Nuestras ciudades están creciendo más rápido que nunca. Las ciudades ya acogen el 54% de la población mundial y se espera que aumente al 66% en 2050, sucediendo el 90% de ese crecimiento en África y Asia. Las infraestructuras municipales y los servicios actuales ya no son capaces de lidiar con retos que cada vez se están volviendo más difíciles de solucionar.

Al igual que los retos en sostenibilidad, la congestión y el mayor uso del transporte público, la gestión del tráfico y de la energía se están haciendo más complejos. Las ciudades pueden ofrecer más oportunidades para solucionar estos problemas debido a su mayor concentración de talento y de recursos potenciales que llevan a una mayor innovación tecnológica, nuevos modelos de negocios y servicios.

Usando modelos de innovación originalmente desarrollados para empresas, los ciudadanos y las personas al servicio público con diversos campos de conocimiento pueden ahora co-crear nuevos servicios municipales que resuelvan problemas graves que no son posibles de resolver desde un enfoque centralizado.

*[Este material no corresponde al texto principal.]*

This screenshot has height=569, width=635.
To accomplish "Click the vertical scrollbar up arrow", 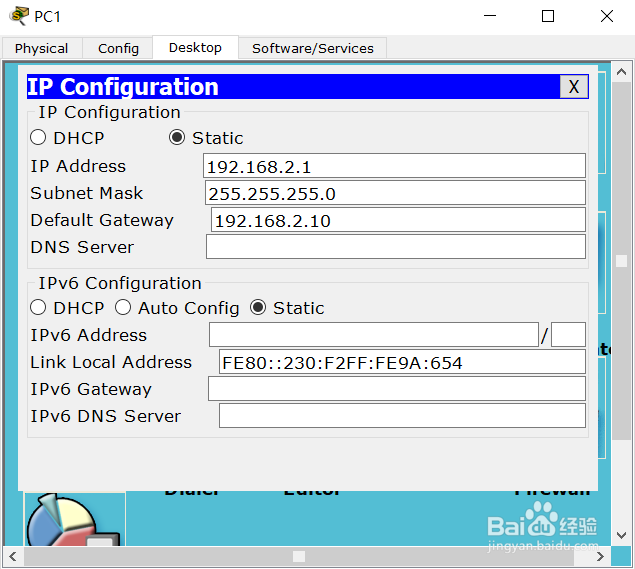I will (621, 72).
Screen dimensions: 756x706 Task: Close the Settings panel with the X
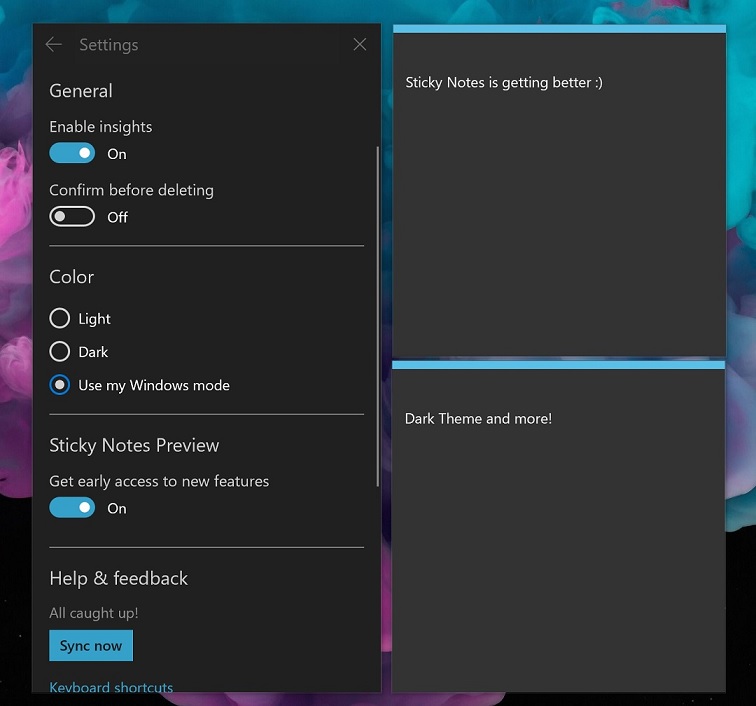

Además, ahora los datos se pueden recoger de sensores o a partir de los ciudadanos y compartirlos como datos abiertos para descubrir cómo están afectando en general los cambios en el sistema. Los nuevos modelos se pueden testar rápidamente con tan solo una fracción del tiempo y coste de las estructuras tradicionales. Hay otros dos beneficios de aumentar el número de redes de recolección de datos y analizarlos, la habilidad de visualizar nuevas aplicaciones a partir del cotejo de estos datos y de prever nuevos resultados.

Los modelos de negocios de economía circular están permitiendo más ahorros en eficiencia en términos de mantenimiento de las infraestructuras y de consumo de materiales puros. Peterborough (UK), nombrada ciudad inteligente en el año 2015, está orientada a una mayor colaboración e involucración ciudadana y es un ejemplo excelente de la visión de abajo hacia arriba que tienen las ciudades inteligentes.

Si les preguntas cuál es la clave de su éxito su respuesta sería que “la tecnología está ayudando a las ciudades a conocer sus retos más rápido pero el verdadero motor de estas son sus ciudadanos comprometidos. Tener programas exitosos que motiven a las personas a trabajar juntas, probando sus ideas con la tecnología y financiando sus programas. El Fondo de Innovación y el Fondo de pruebas nos han permitido apoyar las ideas de 11 startups y PYMEs en Peterborough. El resultado de esto es una ciudad comprometida que crea nuevas oportunidades de negocio a la vez que se convierte en más sostenible y eficiente y con una mayor calidad de vida.